Quick and easy way to get a reverse proxy up and running
sudo apt update && sudo apt upgrade && \
sudo apt install git curl && \
curl -fsSL https://get.docker.com | sh
Optional, install ZSH and Oh My ZSH. This gives a better shell and tab completion for many commands including docker
sudo apt install zsh && \
sh -c "$(curl -fsSL https://raw.githubusercontent.com/ohmyzsh/ohmyzsh/master/tools/install.sh)"
sudo usermod -aG docker $(whoami)
git clone https://github.com/mattheys/ddc && \
cd ddc && \
cp .env.example .env && \
cp authelia/sites.example.yml authelia/sites.yml && \
cp authelia/users.example.yml authelia/users.yml
DUCK_DNS_DOMAIN This is the duckdns domain without the duckdns.org on the end
DUCK_DNS_TOKEN Your duckdns Api Token
AUTHELIA_JWT_SECRET, AUTHELIA_SESSION_SECRET, AUTHELIA_STORAGE_ENCRYPTION_KEY These are required to secure Authelia and should be different, you can generate these with the following command docker run --rm authelia/authelia:latest authelia crypto rand --length 64 --charset alphanumeric
Optionally fill in the lines that start with AUTHELIA_NOTIFIER_SMTP to enable SMTP notifications to users in order to allow things like 2FA to be setup.

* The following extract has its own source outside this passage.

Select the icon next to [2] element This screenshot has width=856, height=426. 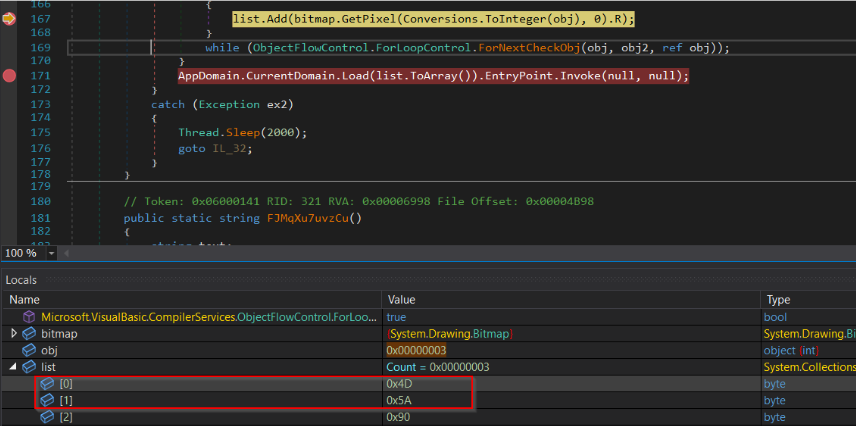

Add your users to the users.yml file, to generate the password you can run docker run -it --rm authelia/authelia:latest authelia crypto hash generate argon2
Update the sites.yml with your domain name, configure specific subdomains with different policies like One Factor, Two Factor, Bypass or specific groups of allowed users. Follow https://www.authelia.com/configuration/security/access-control/
Edit the docker-compose.yml
and comment out the line - AUTHELIA_NOTIFIER_FILESYSTEM_FILENAME=/config/notifications.txt
and uncomment the lines that start with - AUTHELIA_NOTIFIER_SMTP
. Fill in the corresponding parts of the .env file with your SMTP server details.
docker compose up -d
You should now be able to access ddc at https://caddy.{Domain}.duckdns.org
Add labels to your containers to configure DDC
labels:
- caddy.dynamic.docker.dns=DomainNameIncludingSubdomain
- caddy.dynamic.docker.target=TargetDnsName:TargetPort
The target needs to be hostname, you can't use an IP Address due to the limitations of the SRV protocol. If the app is on the same network as Caddy you can use it's container name. You can also setup a public dns record in your DNS service to point to a private IP Address.